Joanna se volvió rápidamente para clavar sus ojos azul violeta en él. No parecía nada complacida de verlo. Sus sensuales labios se curvaron en una desaprobadora mueca, que Alex encontró extremadamente atractiva.
– Mi perro se llama Max. Es un Border Terrier y tiene una gran energía. Simplemente prefiere no cansarse demasiado.
El animal aceptó encantado una galleta que el señor Churchward había sacado de un cajón. Acto seguido, como para confirmar la frase, se hizo un ovillo en el suelo y se puso a dormir.
– El señor Churchward no me avisó de que estaríais aquí -añadió Joanna-. No esperaba veros.
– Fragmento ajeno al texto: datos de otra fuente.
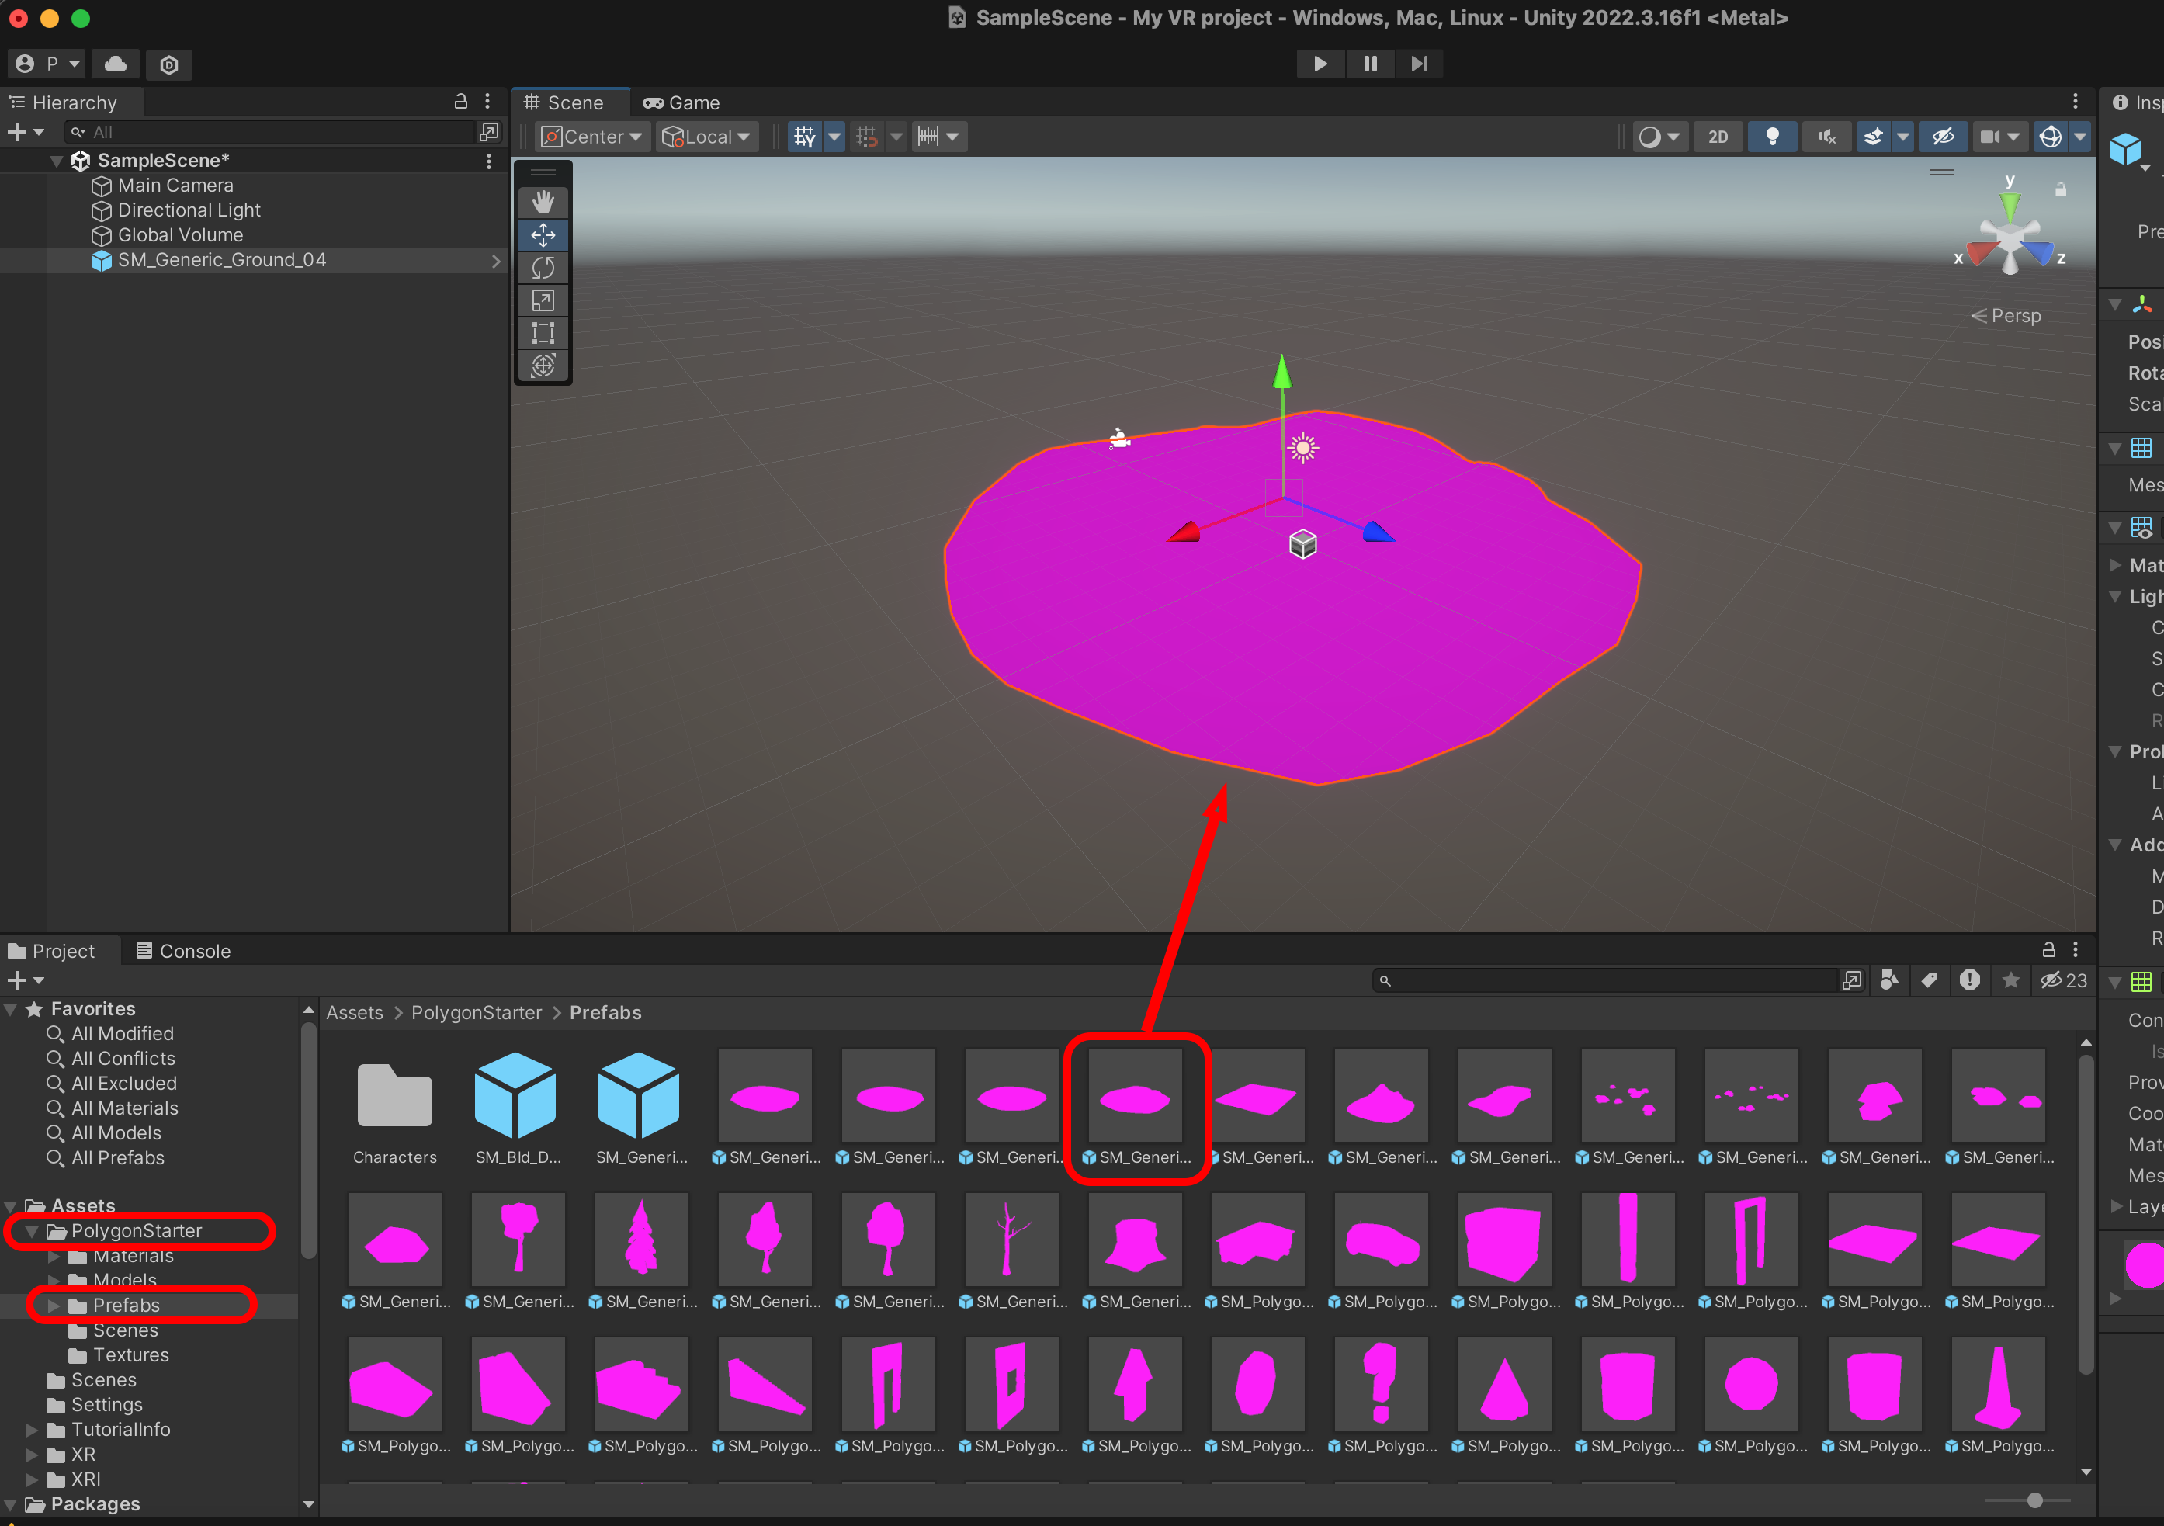Click PolygonStarter in the breadcrumb path

tap(476, 1012)
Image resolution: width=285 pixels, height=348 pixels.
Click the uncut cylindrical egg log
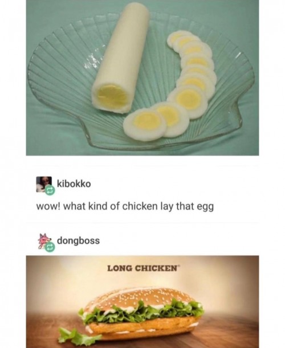(120, 58)
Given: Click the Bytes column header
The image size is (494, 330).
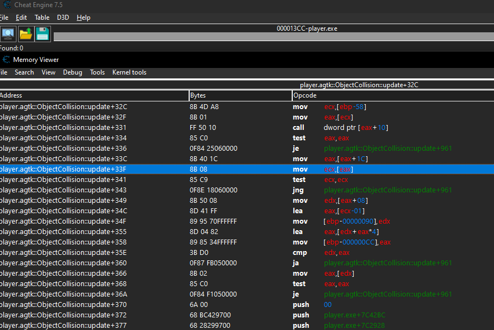Looking at the screenshot, I should (240, 95).
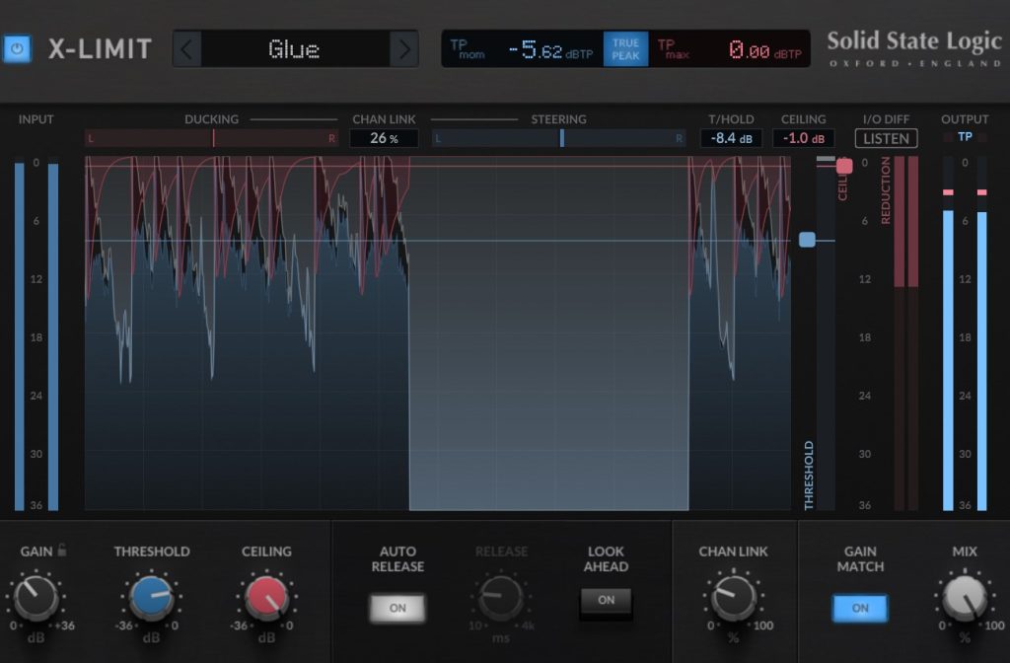Image resolution: width=1010 pixels, height=663 pixels.
Task: Turn off Gain Match
Action: (860, 608)
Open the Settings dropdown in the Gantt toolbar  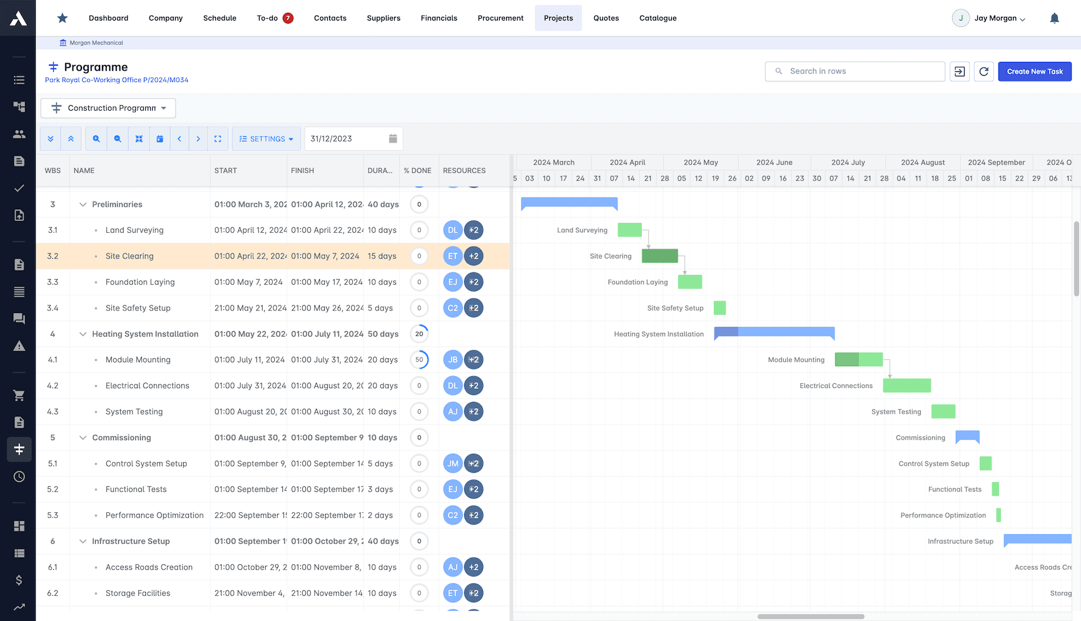point(266,138)
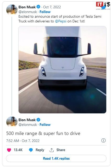Follow @elonmusk from the lower tweet

(x=45, y=125)
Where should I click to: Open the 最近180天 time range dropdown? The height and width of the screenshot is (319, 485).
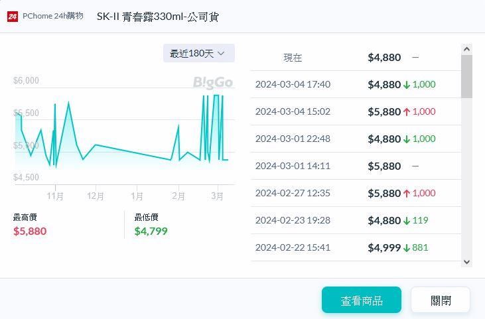(x=198, y=53)
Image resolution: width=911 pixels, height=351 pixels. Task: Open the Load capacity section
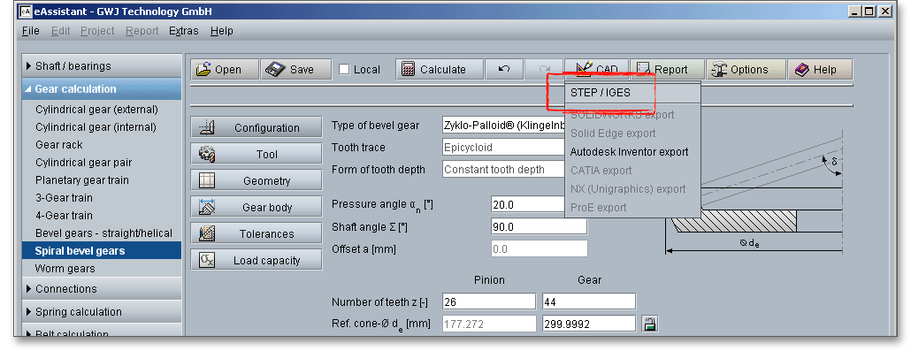[x=256, y=260]
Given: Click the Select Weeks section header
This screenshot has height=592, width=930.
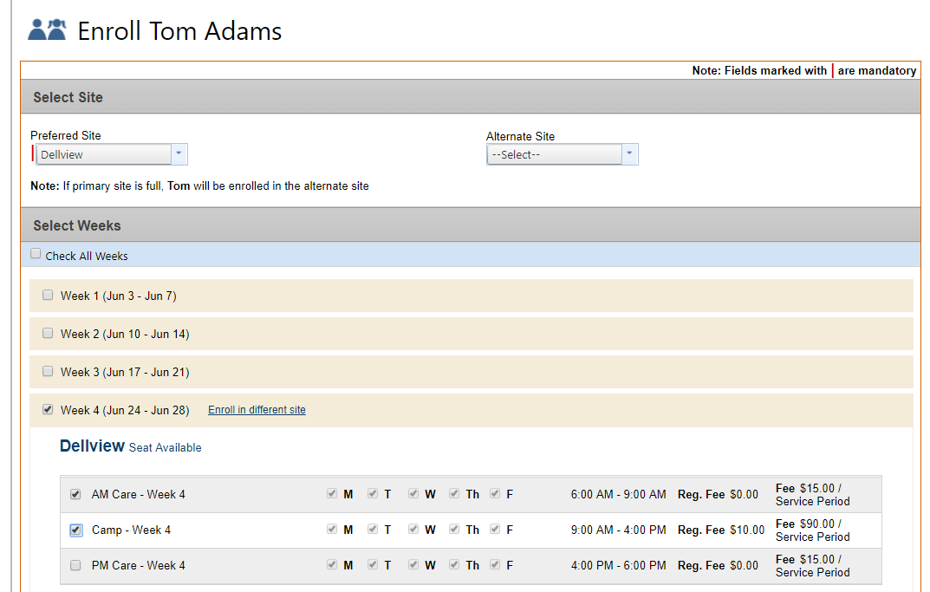Looking at the screenshot, I should coord(76,225).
– Yo tampoco esperaba venir -repuso Alex mientras le sacaba una silla-. De manera que somos dos los decepcionados -encogiéndose de hombros, se volvió hacia el abogado-. Dado que finalmente lady Joanna se ha dignado a obsequiarnos con su presencia… ¿podemos comenzar ya?
– Gracias, señor -dijo el señor Churchward con tono seco. Ordenando sus papeles, se ajustó sus lentes con firmeza-. Madame… -le tembló un poco la voz y Alex se dio cuenta de que se estaba esforzando por reprimir la emoción-, he de manifestarle en primer lugar lo mucho, lo muchísimo que siento ser portador de tan malas noticias en relación con la muerte de su marido. Cuando nos reunimos hace un año para tratar de los preocupantes términos de su testamento… -se interrumpió, sacudiendo la cabeza-. El caso es que lamento enormemente… tener que causarle mayores tribulaciones.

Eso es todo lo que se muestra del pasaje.